Third, I argued that beyond convergence and the “scale-scope-volume” problem, regulators now face a world in which humans create almost as much media as they consume. The combination of cell phones, digital cameras, camcorders, blogs, social networking websites, and faster Internet connections means that every man, woman and child on the planet can be a one-person publisher or broadcaster. This is a radical change in the way the world works and has dramatically decreased the power of media players to act as information intermediaries or gatekeepers. Therefore, I noted, in a world of user-generated content, some parents feel that the more serious problem they face today is not what children can watch or download but instead what they can upload about themselves or others.

After I wrapped up, we turned to several panel discussions. The rest of the conference was off-the-record, however, in order to encourage a more frank, robust exchange of views (especially from public officials who were there with us). Consequently, I can’t relay what everyone had to say directly, but as I’ve already pointed out, the focus was mostly on the many hybrid models of “co-regulation” being discussed or implemented throughout the EU. And, again, there was much confusion about how all these models would work.

We did, however, hear how the ICRA labeling system has already being authorized by the German Commission for the Protection of Minors as an accepted form of co-regulation. (If you can read German, see “ICRA Deutschland” website here). Also, we heard about the NICAM’s (Netherlands Institute for the Classification of Audiovisual Media) “Kijkwijzer” labeling system for audio-visual media, which apparently has been quite successful in terms of consumer awareness. Likewise, an official from Ofcom (the UK’s communications office) discussed their extensive media literacy efforts and Internet safety awareness efforts.

More generally, there was some discussion about various parental control options (especially TiVos and personal video recorders) that were making it easier for industry to empower parents to self-regulate content that comes into the home. In particular, there was much discussion about the potential to use various new technologies to “map on” a pre-established set of values or filters. For example, as I wrote about in my recent paper on parental controls, here in the U.S., TiVo recently announced a partnership with the Parents Television Council, the Parents Choice Foundation and Common Sense Media to jointly develop “TiVo KidZone.” Using ratings and information created by those groups, KidZone will allow parents to filter and record on that content that parents deem appropriate for their children. In a similar fashion, several conference participants hoped that this model could be extended to Internet browsers and web content to give parents the ability to tap filtering or labeling tools that match their own preferences. This led to a brief discussion of the potential of the “semantic web” to solve many of the problems we were discussing.

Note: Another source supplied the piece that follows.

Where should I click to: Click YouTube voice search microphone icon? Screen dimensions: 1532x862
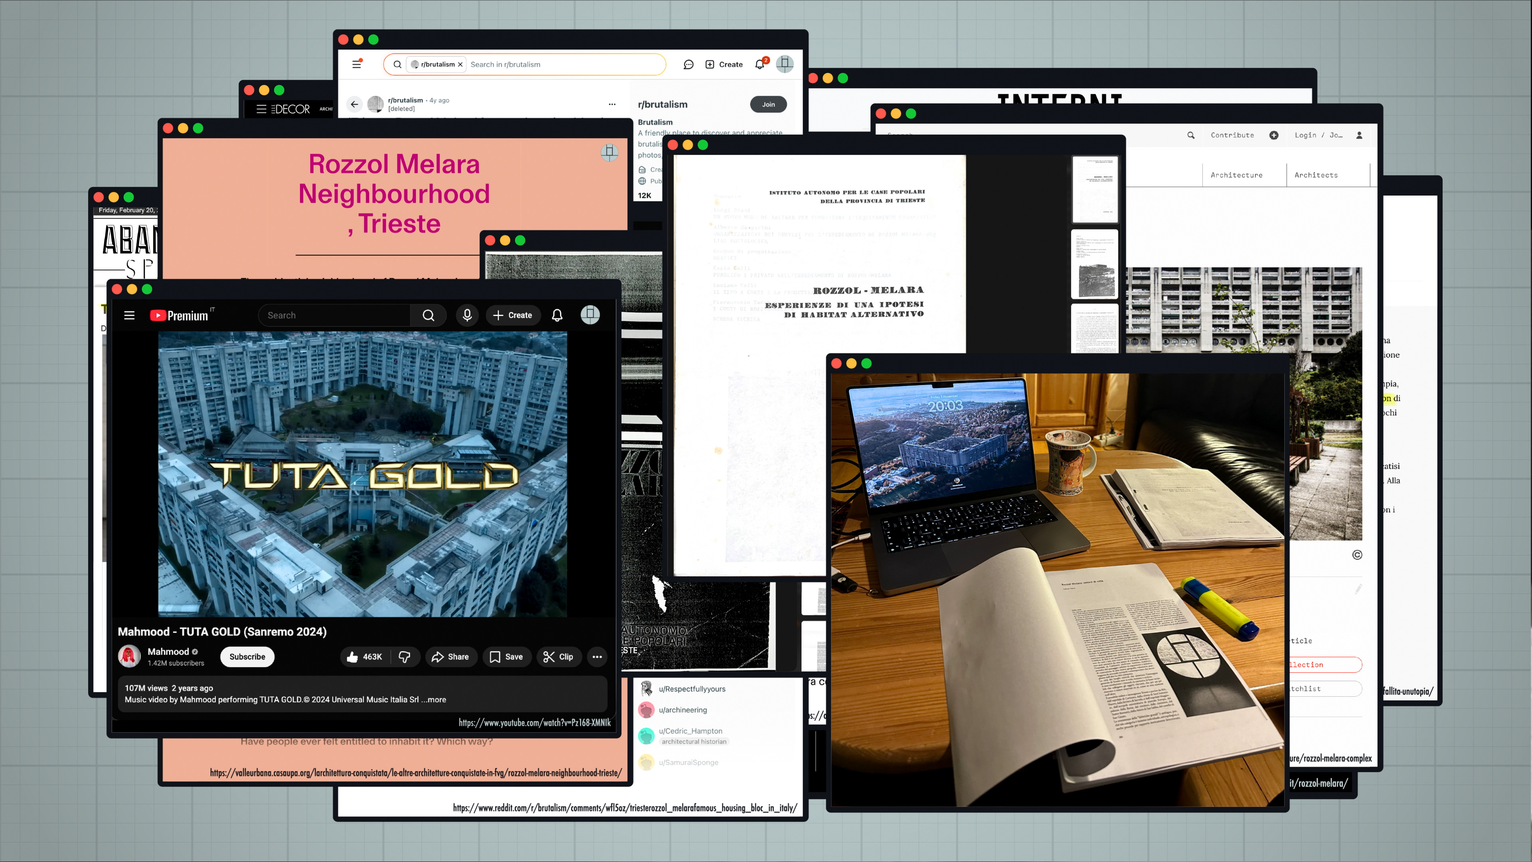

In conclusion, what I learned from this week’s Brussels conference is that the concerns and issues regarding objectionable media content and parental controls are remarkably similar on both sides of the Atlantic. As Commissioner Reding noted, “There may well be disagreements between America and Europe about where exactly to draw the line… however, if you take a broader world view, the similarities of approach in democratic countries are obviously much greater than the differences.” Indeed, that appears to be the case. But drawing that line will remain a difficult, contentious task.

  • John Middleton

    Good post – a shame these things are Chatham House rules and so closed from the general public. I particularly liked the ICRA guy putting Reding on the spot with the question about his video Ipod – it seems quite clear that Reding has no idea how to answer that question which is frankly ridiculous considering it is her legislation.

  • John Middleton

    Good post – a shame these things are Chatham House rules and so closed from the general public. I particularly liked the ICRA guy putting Reding on the spot with the question about his video Ipod – it seems quite clear that Reding has no idea how to answer that question which is frankly ridiculous considering it is her legislation.